Nous avons par ailleurs été lauréats, en 2022, d’un autre appel à projets – « Avenir littoral » – lancé dans le cadre du Plan Littoral 21. Notre projet baptisé Surfreef a ainsi pu voir le jour grâce au cofinancement de l’État et de la Région Occitanie, avec, en outre, une labellisation par le Pôle Mer Méditerranée, un gage de sa qualité méthodologique. Nous avons par ailleurs en partie auto-financé Surfreef pour parvenir à un total de près de 310 000 €… Cette somme nous a ainsi permis de réaliser les étapes d’études et de recherche industrielle visant à concevoir à l’échelle industrielle un dispositif écologique d’atténuation de la houle, qui verra très prochainement le jour à Palavas-les-Flots.

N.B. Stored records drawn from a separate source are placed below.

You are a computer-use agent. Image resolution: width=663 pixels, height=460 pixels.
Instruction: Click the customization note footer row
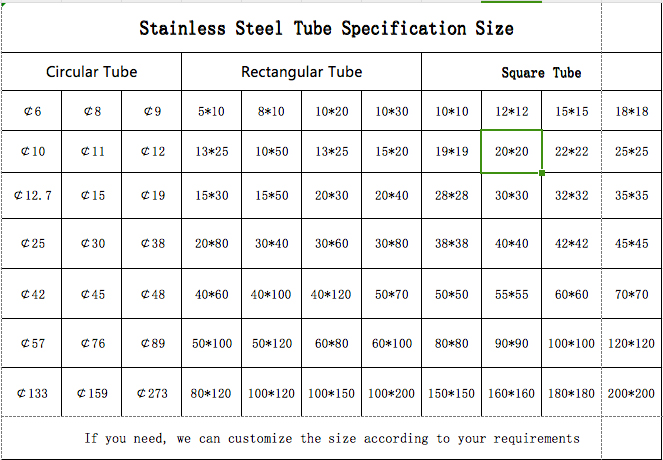point(331,438)
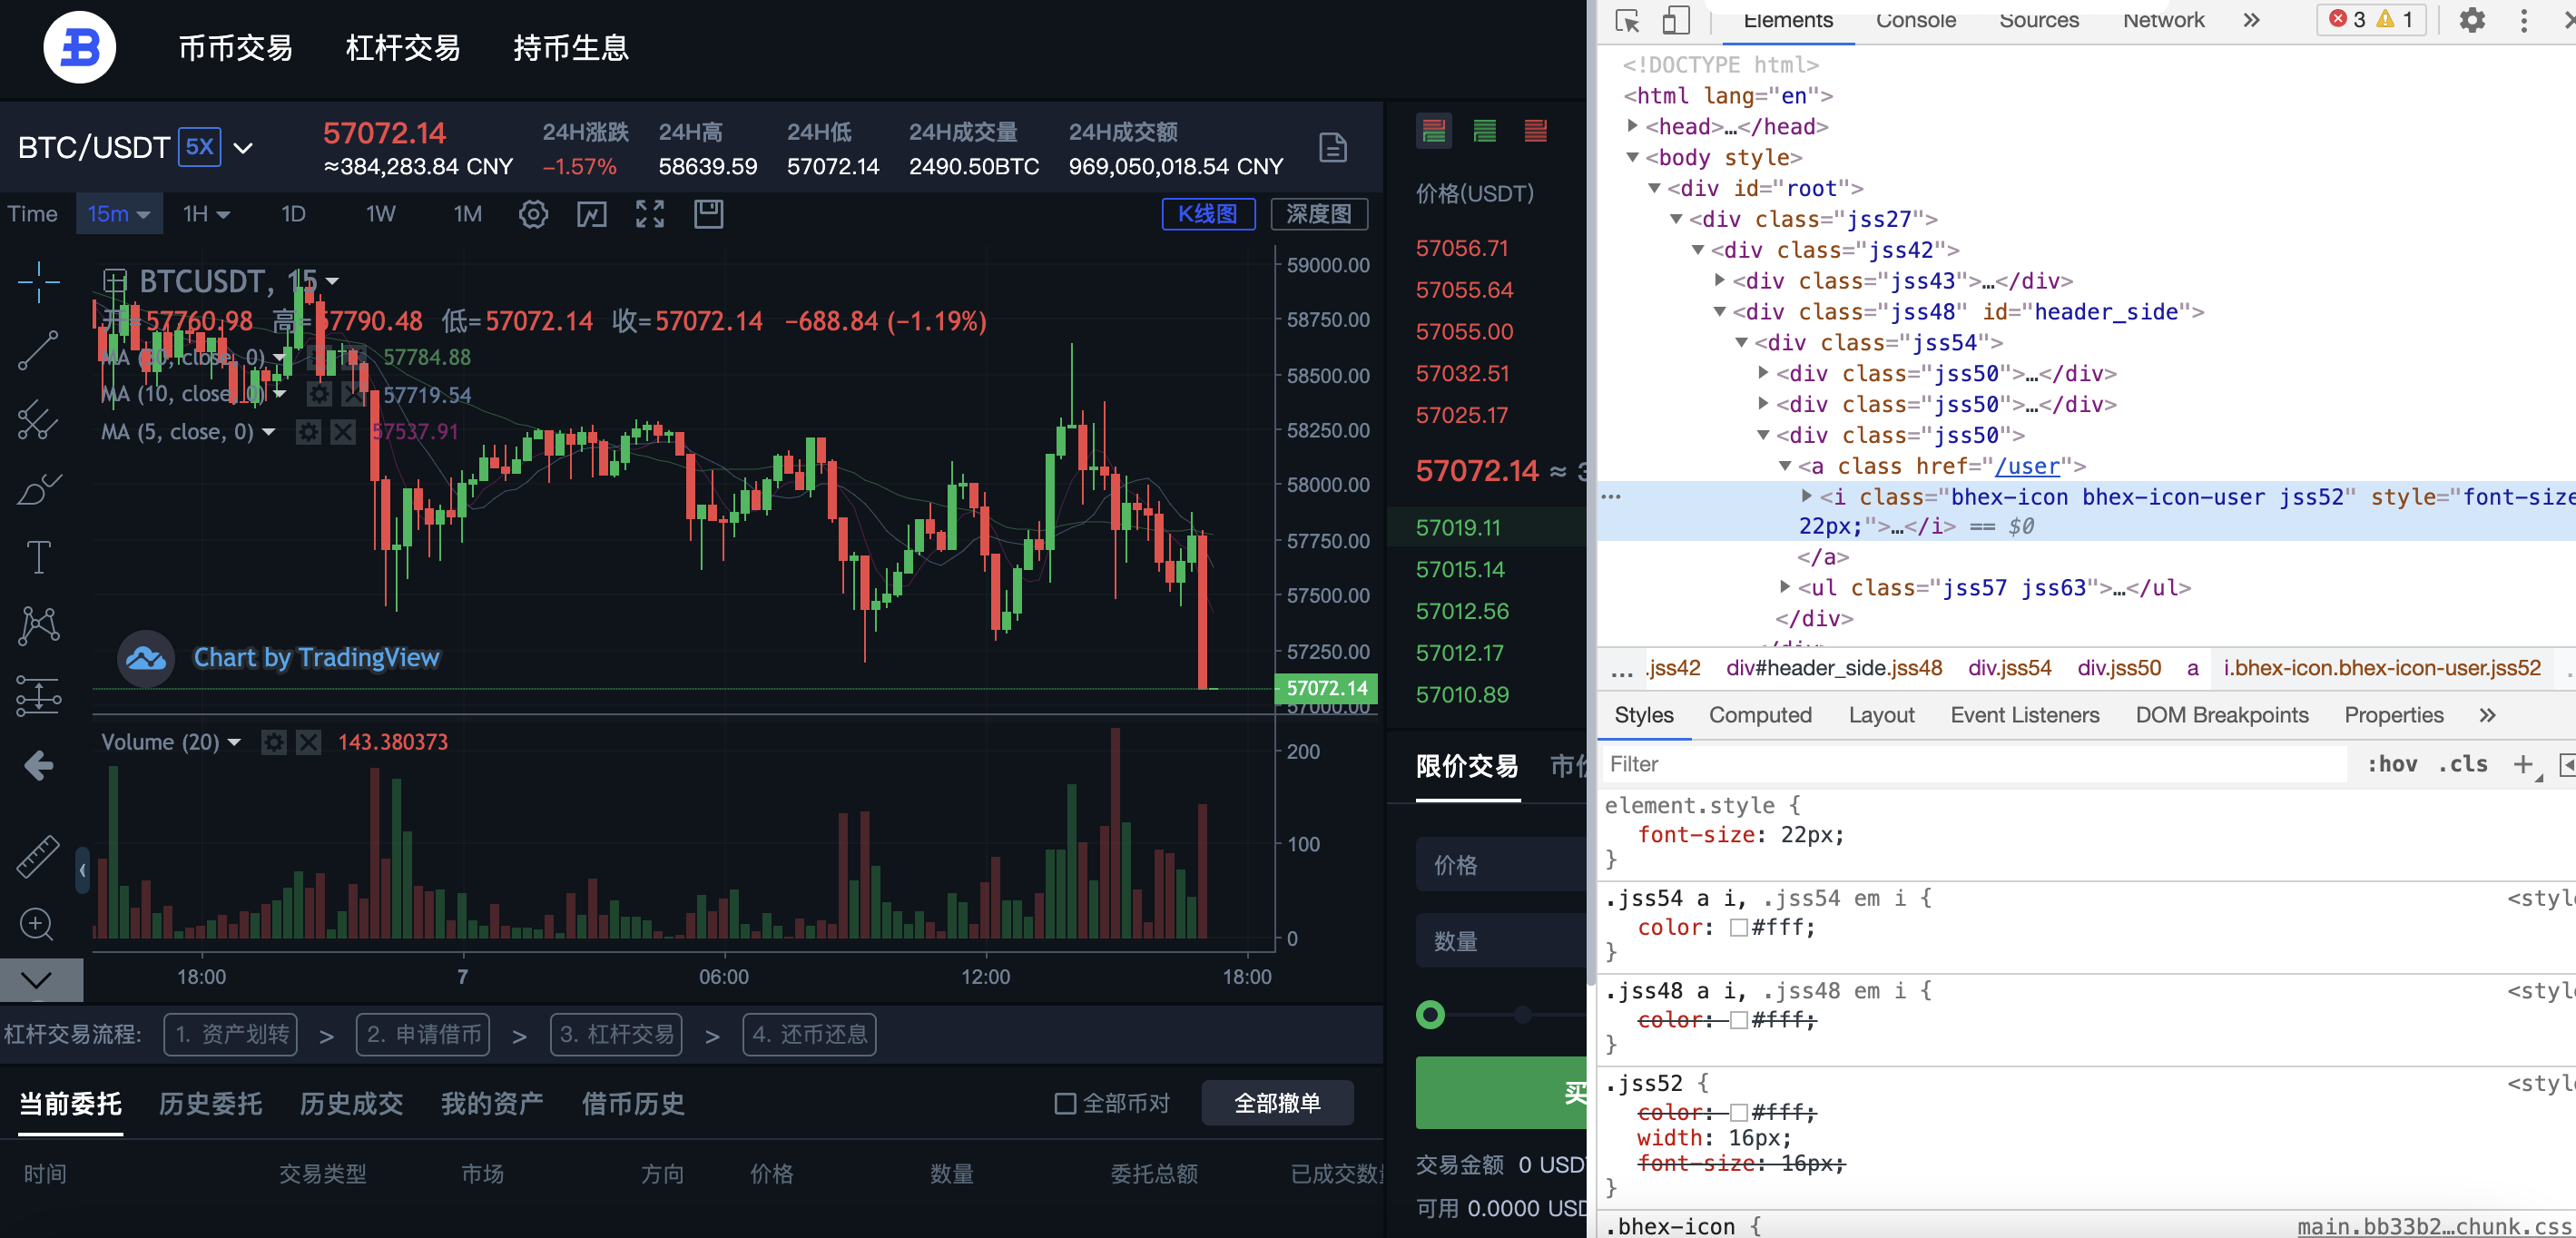Click the 全部撤单 button
The height and width of the screenshot is (1238, 2576).
(1276, 1103)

Nous n’avons qu’une année d’existence, mais nous générons déjà du CA grâce à la réalisation d’études. Nous adoptons pour cela une méthodologie très précise, basée sur différents outils d’analyse innovants – drones, caméras haute-fréquence, modélisation océanographique… – qui nous permettent de caractériser nos sites d’étude. Nous comptons mettre à profit cette expertise également après le déploiement de nos premiers modules, afin de caractériser les performances de nos futurs sites. Il est aussi essentiel de pouvoir mettre en place des plans de gestion assurant la pérennité des projets, en partenariat avec tous les acteurs locaux.

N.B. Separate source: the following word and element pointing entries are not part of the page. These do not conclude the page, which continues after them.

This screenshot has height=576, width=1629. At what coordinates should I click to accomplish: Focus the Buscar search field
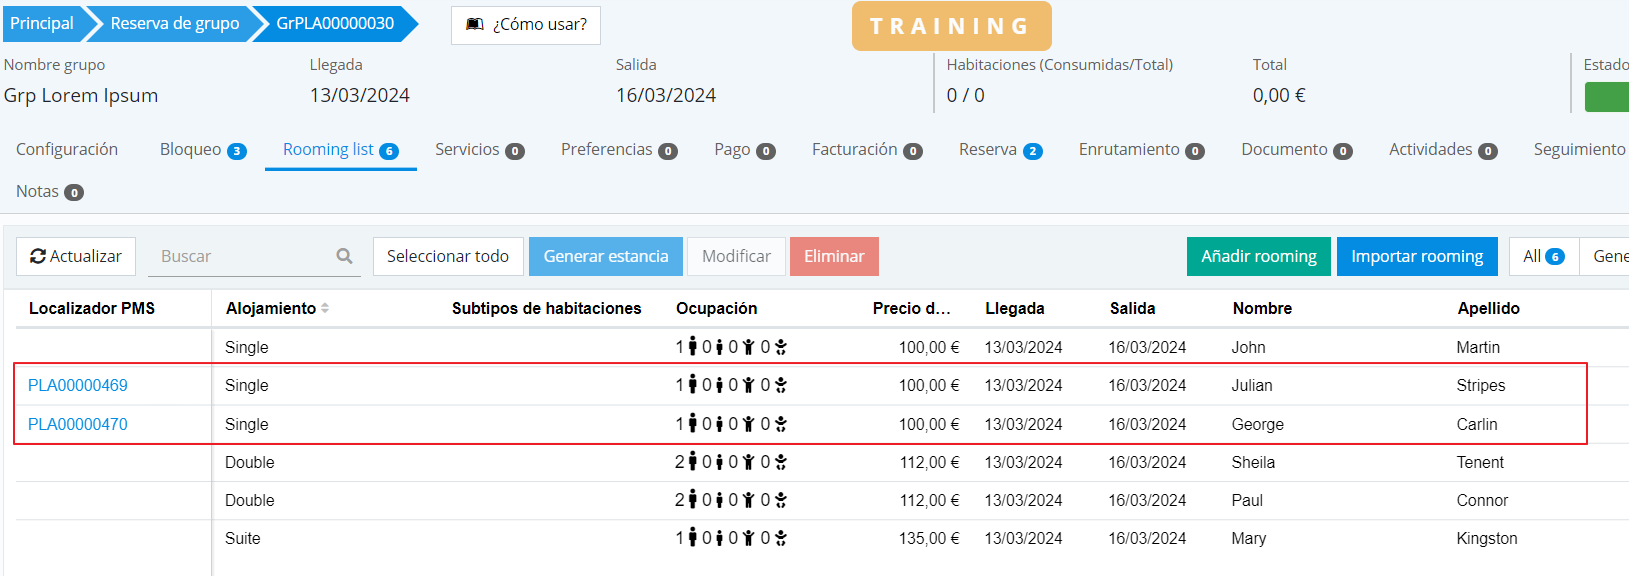tap(240, 256)
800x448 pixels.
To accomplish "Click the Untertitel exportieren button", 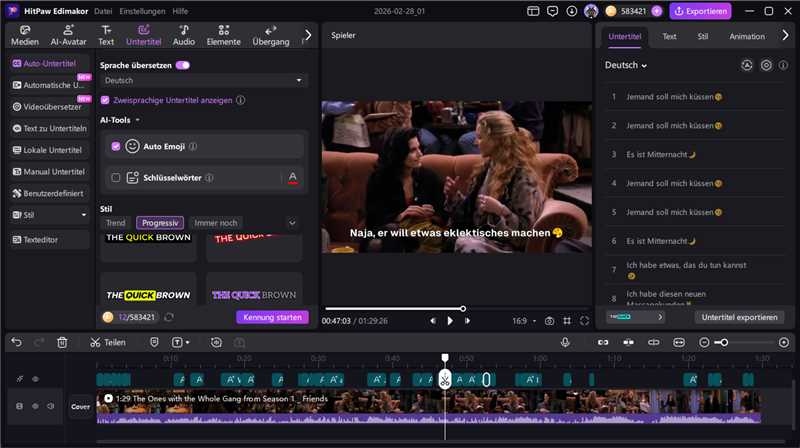I will pos(739,317).
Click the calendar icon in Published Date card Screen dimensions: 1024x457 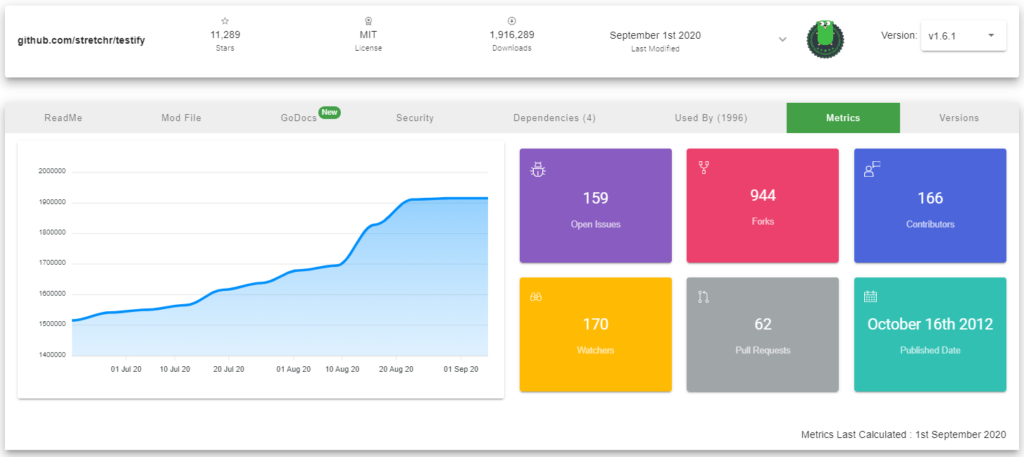tap(870, 297)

Comment, très concrètement, ce « dispositif écologique d’atténuation de la houle » se présente-t-il ? Et comment prévoyez-vous de le fabriquer ?

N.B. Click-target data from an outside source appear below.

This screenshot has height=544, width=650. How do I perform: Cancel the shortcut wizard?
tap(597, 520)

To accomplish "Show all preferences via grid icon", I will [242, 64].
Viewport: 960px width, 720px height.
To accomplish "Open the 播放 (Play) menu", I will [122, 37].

Ce dispositif est composé d’un assemblage de modules unitaires. Ces modules sont comparables à ce que l’on appelait auparavant des récifs artificiels. Ils reposent sur le même principe de base, mais sont de nouvelle génération. Ils bénéficient en effet d’un haut degré d’écoconception et sont bioinspirés. Nous avons puisé notre inspiration de petits fonds côtiers naturels qui rendent, tout aussi naturellement, des services écosystémiques et de régulation des risques côtiers. De par leur architecture, ces structures permettent d’atténuer l’énergie des vagues tout en servant d’habitat pour des espèces marines. Nous avons créé une forme hybride, qui s’inspire de l’enchevêtrement des racines de palétuviers (mangroves), des herbiers marins… mais aussi de la rugosité des platiers rocheux. Cette forme hybride peut par ailleurs être fabriquée par impression 3D. Elle est déjà optimisée topologiquement, mais pourra être améliorée par itérations, suite aux retours d’expérience que nous aurons in situ.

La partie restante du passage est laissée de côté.